Exercise description ->
Below are entries; output exactly the lines from the one with "Viewport: 344px width, 164px height." to the one with "Select the YITH icon in sidebar", both included, and nothing else.

Data for this exercise ->
════════════════════

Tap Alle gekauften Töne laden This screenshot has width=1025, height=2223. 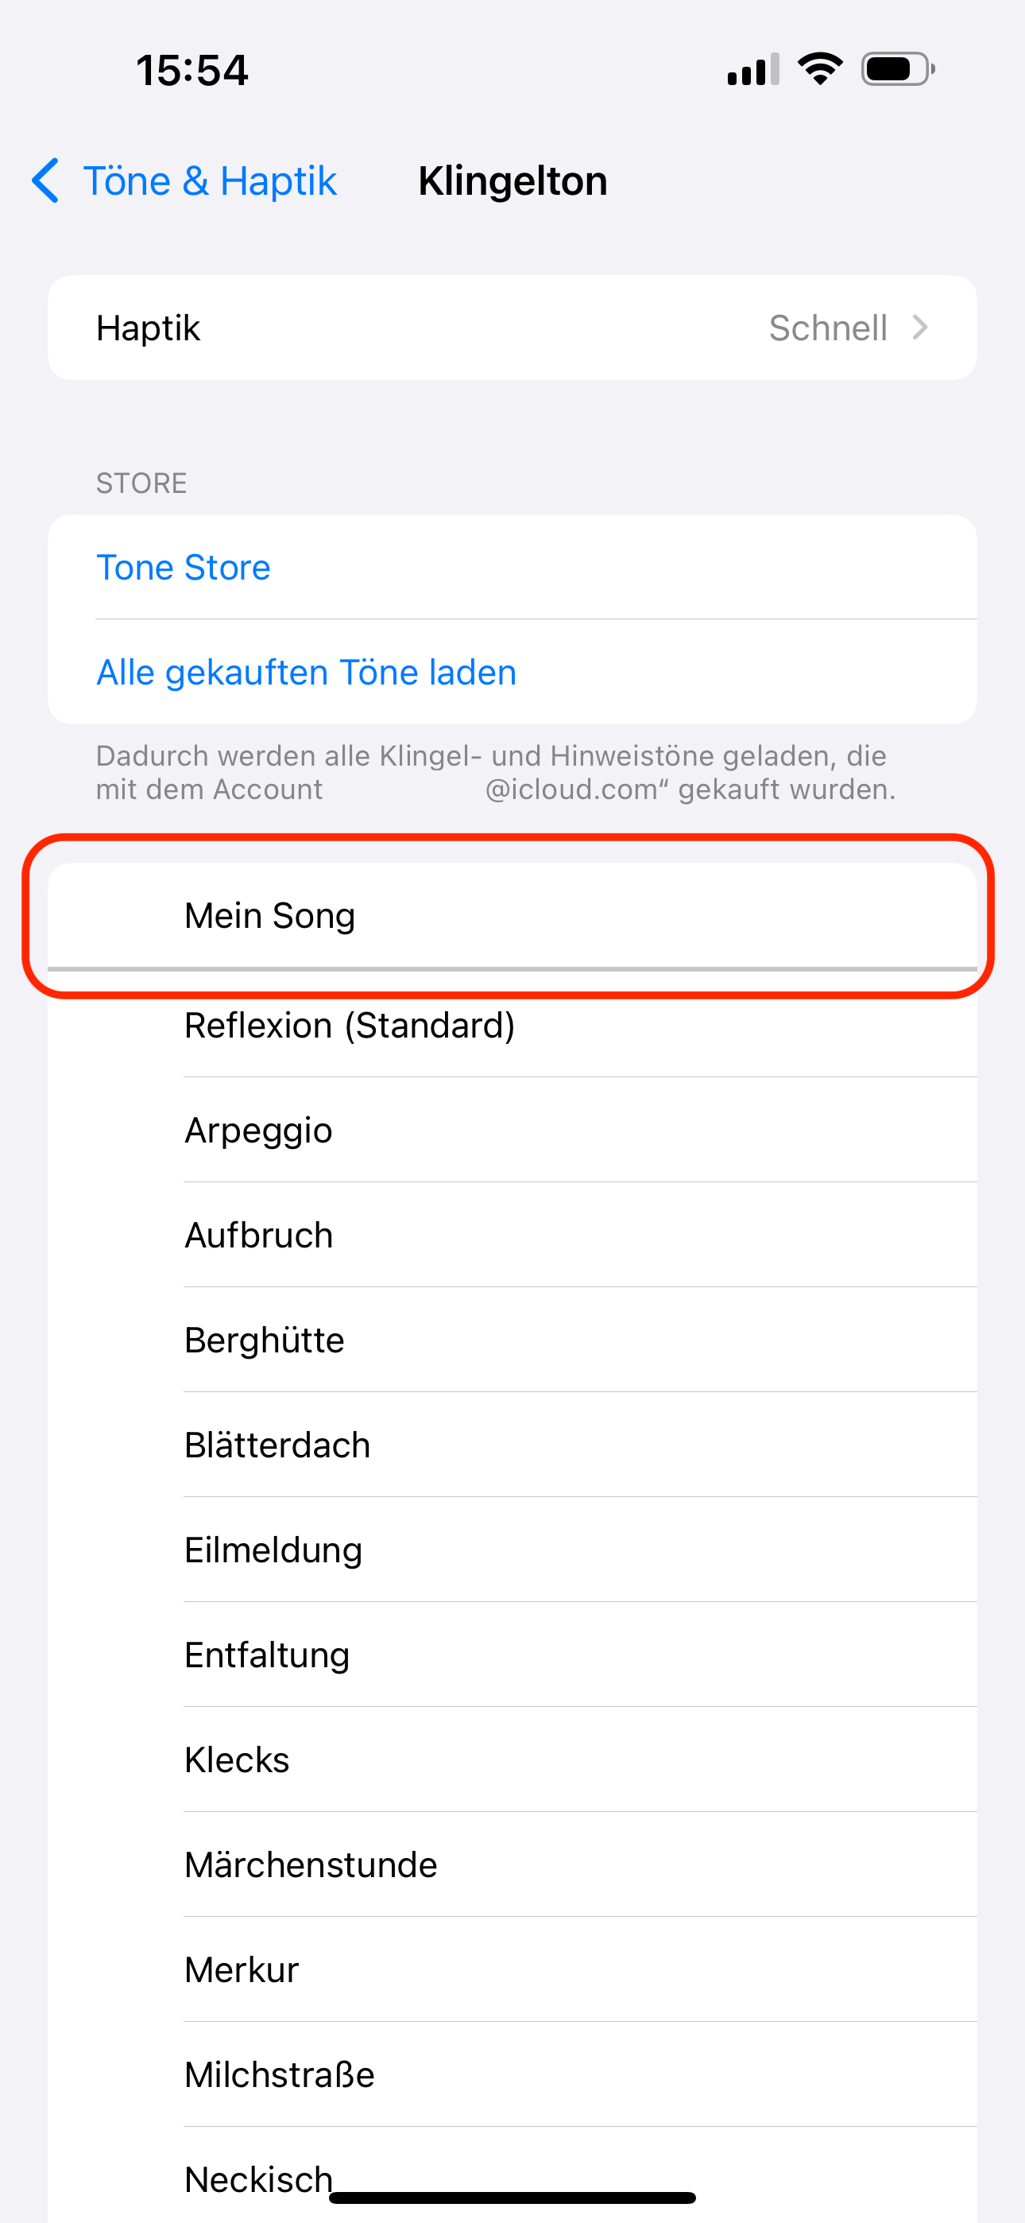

════════════════════

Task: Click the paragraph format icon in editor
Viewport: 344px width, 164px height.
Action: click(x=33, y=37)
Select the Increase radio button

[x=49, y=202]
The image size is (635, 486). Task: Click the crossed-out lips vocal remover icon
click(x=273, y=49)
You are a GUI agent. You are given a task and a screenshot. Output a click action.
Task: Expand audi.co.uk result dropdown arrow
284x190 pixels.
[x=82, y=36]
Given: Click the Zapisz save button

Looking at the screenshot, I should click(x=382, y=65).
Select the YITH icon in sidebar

════════════════════

Task solution ->
Viewport: 344px width, 164px height.
Action: click(x=33, y=37)
Select the Increase radio button

[x=49, y=202]
The image size is (635, 486). Task: Click the crossed-out lips vocal remover icon
click(x=273, y=49)
You are a GUI agent. You are given a task and a screenshot. Output a click action.
Task: Expand audi.co.uk result dropdown arrow
284x190 pixels.
[x=82, y=36]
Given: Click the Zapisz save button

Looking at the screenshot, I should click(x=382, y=65).
Select the YITH icon in sidebar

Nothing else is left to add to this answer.